Himchan menggelengkan kepala keras-keras. "Eomma tidak bersalah. Channie... Channie cuma butuh Eomma untuk tidak pergi..."
Perlahan dekapan di badan Himchan mengerat. "Anakku... maafkan Eomma..."
Tak jauh dari tempat ibu dan anak yang sedang melepas rindu setelah sebelumnya dipisahkan oleh tragedi keegoisan manusia berujung tindakan hukum, Jieun menghentikan langkah kakinya dengan bibir menyunggingkan senyuman.
Kau benar-benar sudah melakukan banyak hal untuk Himchan, Yongguk-ah, bisiknya dalam hati.
.
Melihat keadaan Himchan baik-baik saja—bahkan ia sudah memiliki anak dan akan segera menikah—membuat ibunya tak lagi menutup-nutupi fakta tentang keputusannya pergi meninggalkan gadis itu dahulu. Himchan sendiri terkejut dan sama sekali tidak mengira jika Park Kyungwook akan bertindak begitu jauh sampai tega memaksa ibunya untuk membuat pengakuan palsu yang memberatkan Himchan di pengadilan dan mengancam wanita itu jika membocorkan perjanjian ini pada pihak ketiga maka Kyungwook tak akan segan menyakiti putrinya.

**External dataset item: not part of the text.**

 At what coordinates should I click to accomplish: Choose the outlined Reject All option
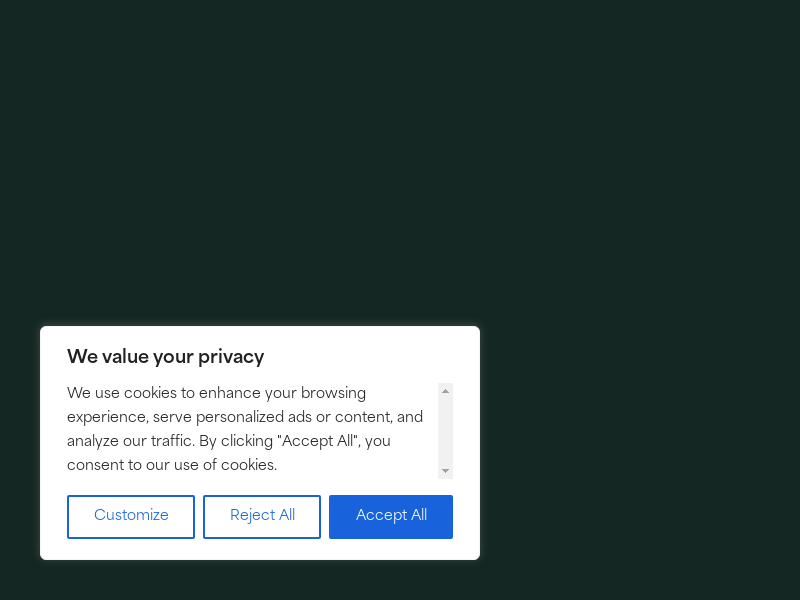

"Eomma tidak mau kau terluka. Eomma pikir dengan pergi jauh darimu kau akan baik-baik saja. Eomma benar-benar sangat tidak berguna, Chan-ah. Maafkan Eomma..." tangis wanita paruh baya tersebut ketika tahu jika keputusannya untuk pergi ternyata malah semakin membuat anak perempuannya terpuruk.
"Apa anda pernah menerima tamu seorang pria berkulit gelap dengan suara berat yang berasal dari Seoul?" tanya Jieun.
Ibu Himchan menggeleng. "Tapi pernah ada seorang detektif dari Seoul yang datang ke sini untuk bertanya soal kasus Channie. Awalnya aku pikir dia hanya mencoba menjebakku, bertemu Park Kyungwook sudah membuatku tidak bisa lagi percaya pada orang lain. Namun detektif itu bilang dia ingin membantu Channie dan kesaksianku dapat membuat jalan penyelidikannya terbuka, jadi aku menceritakan semua yang aku tahu padanya."
"Detektif... Moon Jongup?" Jieun memandang Himchan yang juga mengerti dengan maksud tatapannya.
Jadi selama ini, Jongup melakukan penyelidikan bersama Yongguk?
"Chan-ah, Eomma sama sekali tidak berpihak pada Kyungwook. Meski dia bilang akan memberiku rumah dan uang setelah membantunya, aku lebih memilih pergi supaya dia tidak bisa lagi menggunakan Eomma untuk mengancammu."
Himchan mengangguk. "Aku tahu, Eomma." Kembali dipeluknya wanita paruh baya tersebut dengan erat.
"Kyungwook benar-benar menghalalkan segala cara untuk menjatuhkanmu, Himchan-ah. Meski dia jahat, tapi aku mengakui dia orang yang cerdas," desis Jieun.
Himchan terdiam.
"Tapi tololnya, orang itu tidak bisa menggunakan otaknya untuk hal yang lebih berguna." Sang dokter melanjutkan dengan nada geram.
"Sudahlah," desis Himchan. "Dia sudah masuk penjara dan mendapat balasan yang setimpal. Jangan lagi membahasnya."
"Maaf," ujar Jieun, menatap temannya yang sayu.
-o-
Bertemu kembali dengan ibunya membuat Himchan teringat dia juga harus menemui seseorang yang—sebaliknya—selama ini tidak pernah pergi ataupun menghilang dan masih selalu ada ketika ia butuh bantuan. Lalu di sinilah Himchan berada, menunggunya di parkiran sebuah klub malam dengan Hohyeon yang tertidur di gendongan.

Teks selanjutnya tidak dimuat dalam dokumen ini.